8. In het licht van deze gegevens zou ik de volgende constructie voorstaan voor een geval als het onderhavige. Wanneer een onderaannemer werkzaamheden doet verrichten op het bedrijfsterrein van een grote industriële onderneming, en deze onderneming stelt de veiligheidsnormen vast die op dat terrein in acht genomen moeten worden, heeft de onderaannemer als werkgever de zorg voor de veiligheid van zijn werknemers in zo verre aan die industriële onderneming toevertrouwd. De werksituatie van de werknemers wordt in deze casuspositie goeddeels bepaald door de regels die voor het bedrijfsterrein gelden. De werknemer mag er daarom redelijkerwijs van uitgaan dat zijn eigen werkgever aansprakelijk is voor de niet-naleving van veiligheidsnormen door de industriële onderneming op welker bedrijfsterrein hij werkzaam is, en door degenen die door deze onderneming aldaar zijn tewerkgesteld. Zie ook L. Bier, Aansprakelijkheid voor bedrijfsongevallen en beroepsziekten (Deventer 1988) p. 189-192; A.J.C.M. Geers (red.), Schets Arbeidsomstandighedenrecht (Deventer 1991) p. 154-155.Voordat de onderaannemer als werkgever door zijn werknemers aansprakelijk kan worden gesteld voor ongevallen op het bedrijfsterrein moet daarom vaststaan welke onderneming voor de veiligheidsnormen op het terrein verantwoordelijk is en wat de relatie van die onderneming is met de werkgever en met het bedrijf dat het ongeval veroorzaakt heeft. De rb. is derhalve van een te ruime opvatting uitgegaan, door geen enkel verband noodzakelijk te achten tussen de werkgever en de onderneming op welker bedrijfsterrein wordt gewerkt en door niet stil te staan bij de vraag wie voor de veiligheidsnormen op dat terrein verantwoordelijk was. Ik leid hieruit af dat onderdeel 1 van het incidentele middel faalt, maar dat de onderdelen 2-3, in onderling verband beschouwd, doel treffen.

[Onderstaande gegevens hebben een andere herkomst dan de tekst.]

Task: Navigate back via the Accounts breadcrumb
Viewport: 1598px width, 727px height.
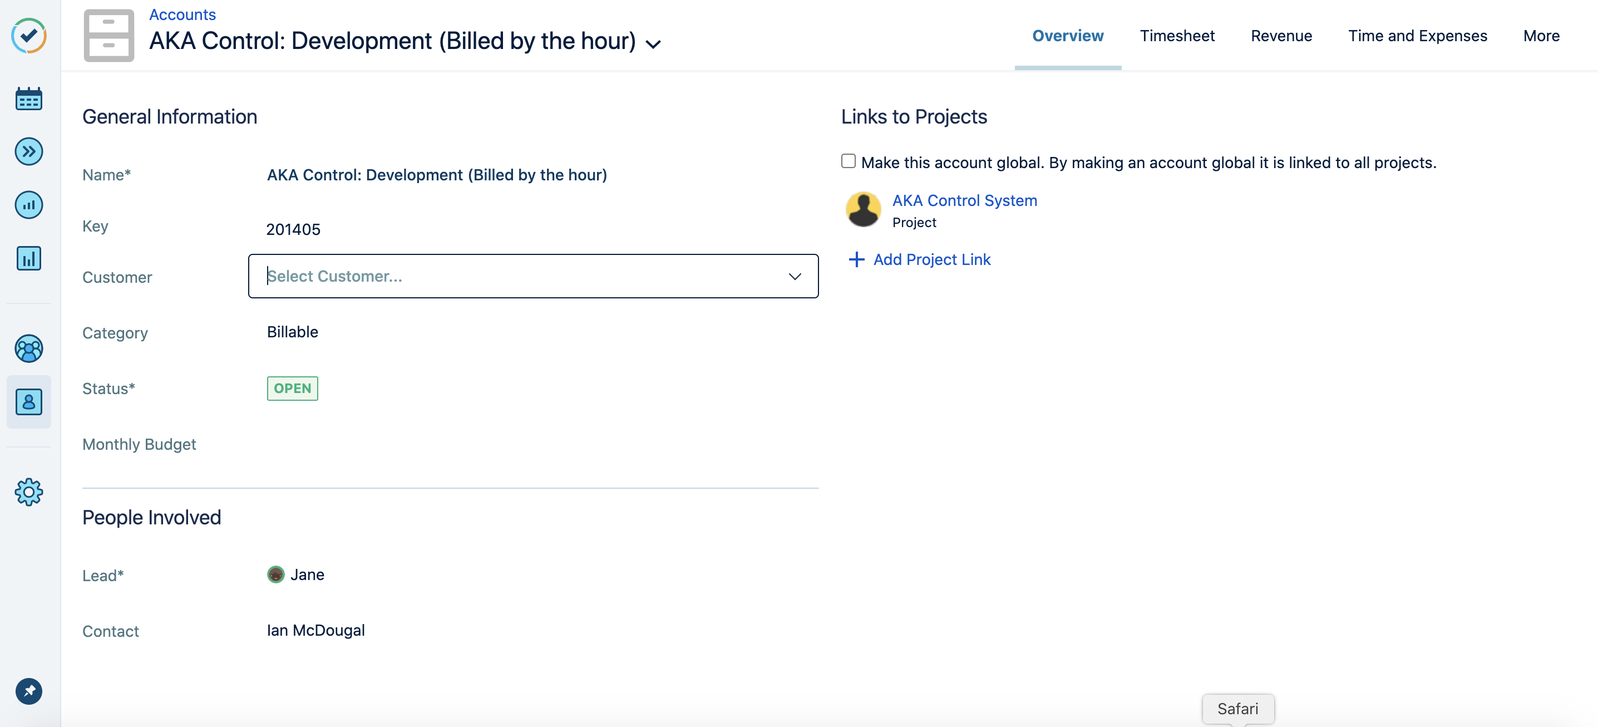Action: (x=182, y=14)
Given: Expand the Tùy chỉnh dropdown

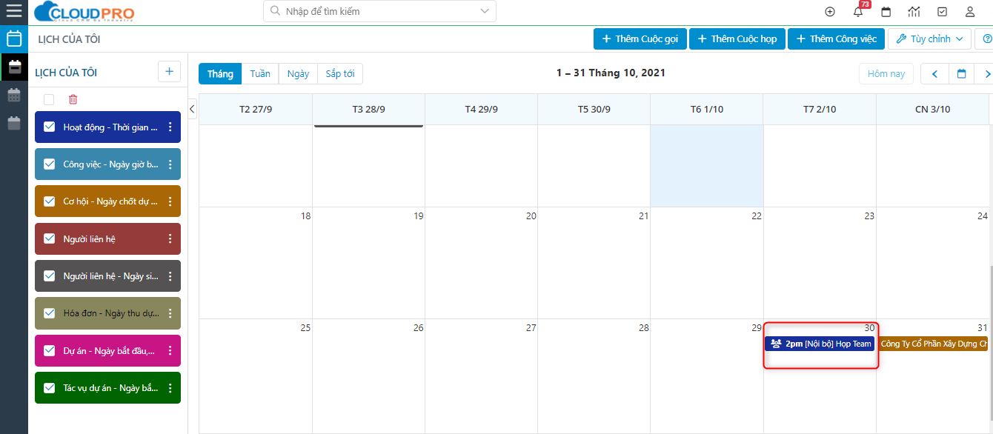Looking at the screenshot, I should click(929, 39).
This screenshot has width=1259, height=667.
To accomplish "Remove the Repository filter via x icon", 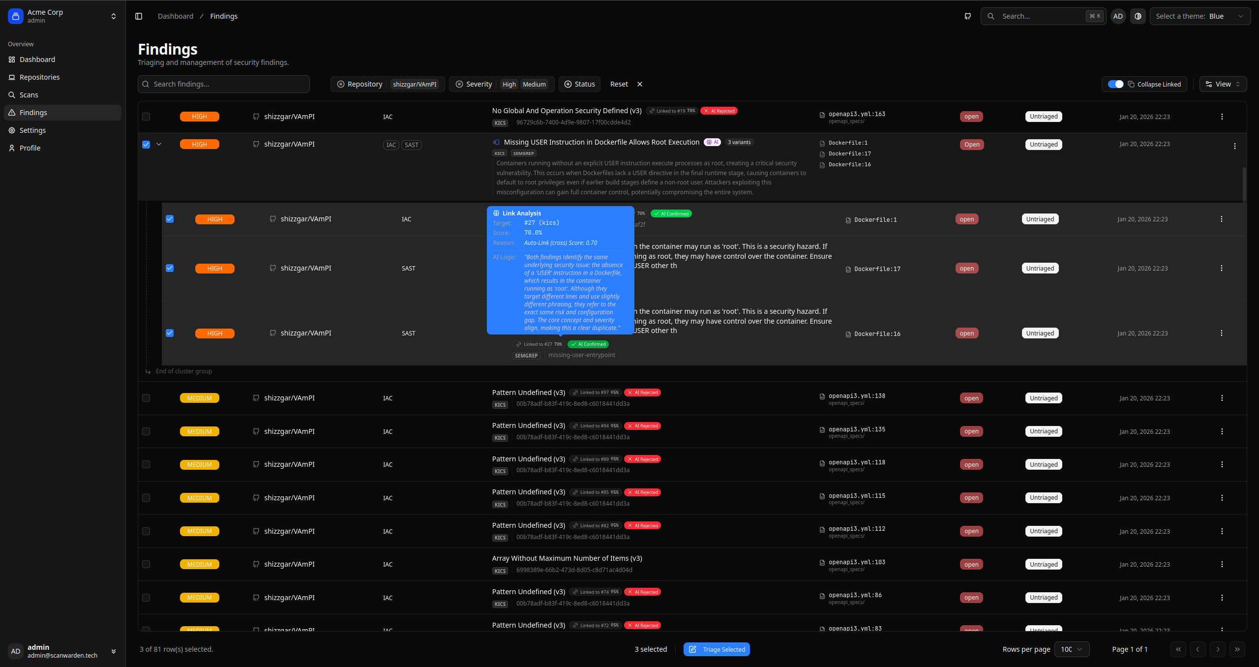I will [x=340, y=84].
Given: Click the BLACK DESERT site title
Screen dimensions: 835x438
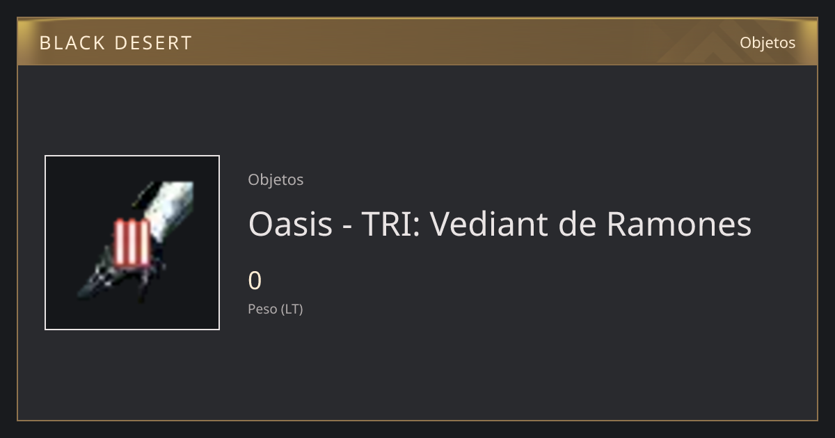Looking at the screenshot, I should pyautogui.click(x=116, y=43).
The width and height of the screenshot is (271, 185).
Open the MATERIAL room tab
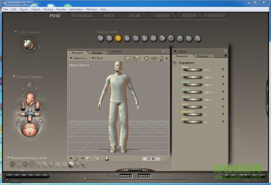click(82, 16)
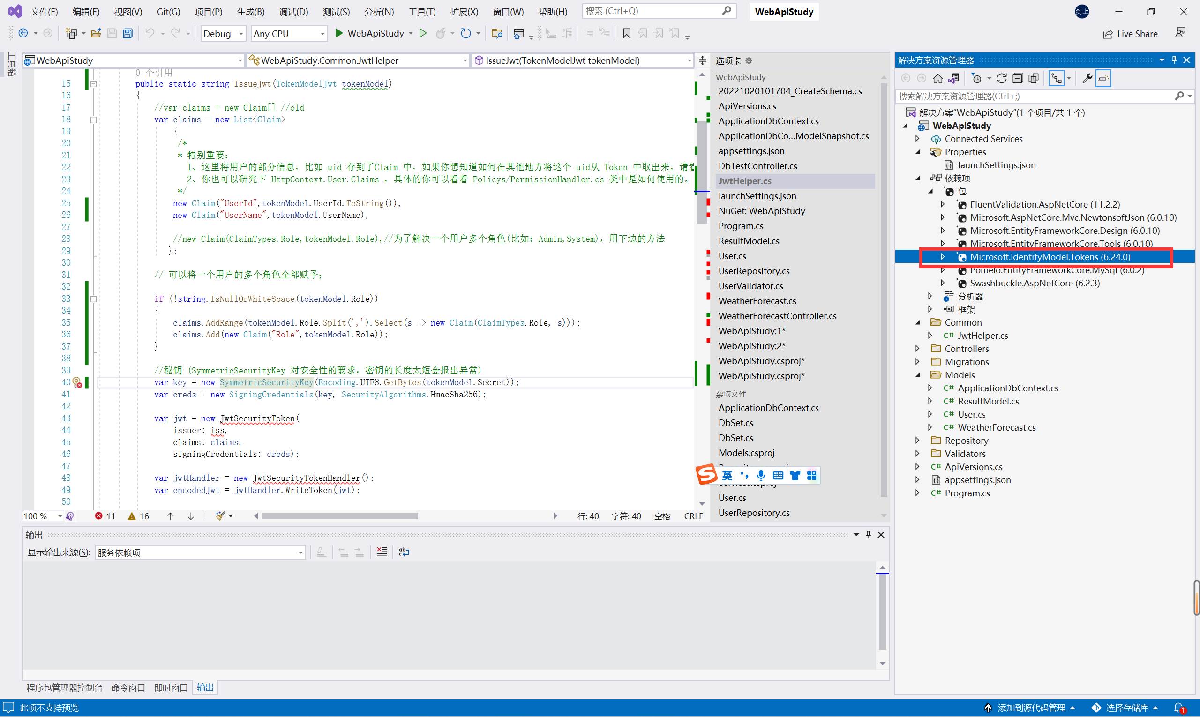Open output source dropdown 服务依赖项

tap(200, 552)
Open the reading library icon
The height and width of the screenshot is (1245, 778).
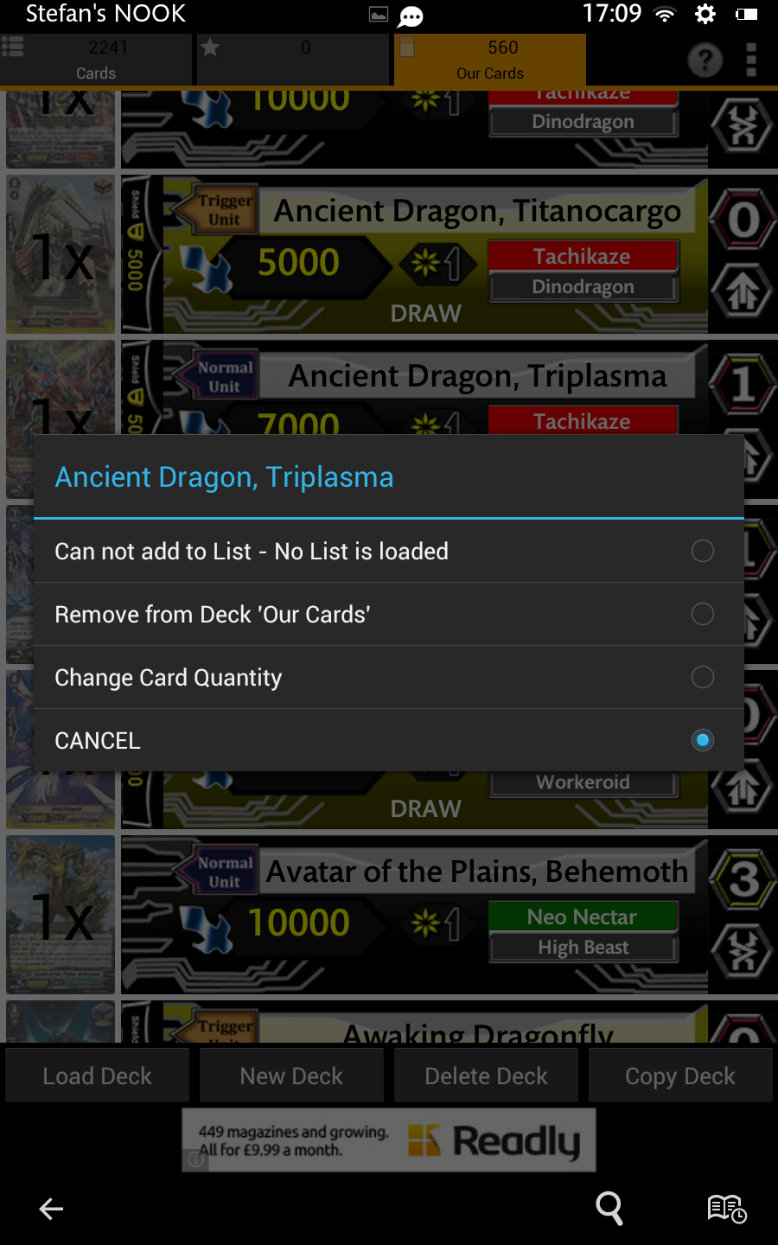coord(726,1208)
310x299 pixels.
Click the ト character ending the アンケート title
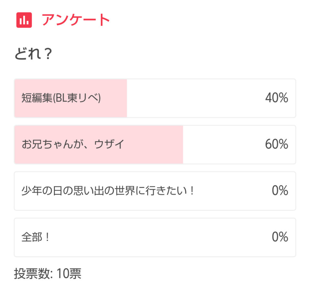click(x=104, y=20)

9. Van het principale middel is onderdeel 2b terecht voorgesteld. Van de kant van de werknemer is in appel betoogd dat Kaefer, wier werknemers het ongeval hebben veroorzaakt, de door Esso vastgestelde veiligheidsinstructies had geschonden. De rb. had deze stelling niet buiten beschouwing mogen laten, omdat de aansprakelijkheid van Esso, en daarmee van Ardross, in het spel zou kunnen komen indien Kaefer door Esso of Fluor op het bedrijfsterrein was tewerkgesteld. Of dit laatste het geval was, is door de rb. eveneens ten onrechte buiten beschouwing gelaten.Indien Kaefer niet door Esso of Fluor zou zijn tewerkgesteld, zou zij door [eiser] uit onrechtmatige daad kunnen worden aangesproken met inachtneming van de regel van stelplicht en bewijslast geformuleerd door het aangehaalde arrest van 1990; Ardross zou daar echter buiten staan.
10. Ik concludeer zowel in het principaal als in het incidenteel beroep tot vernietiging van het vonnis van de rechtbank te Breda en tot verwijzing van de zaak naar het gerechtshof te Den Bosch.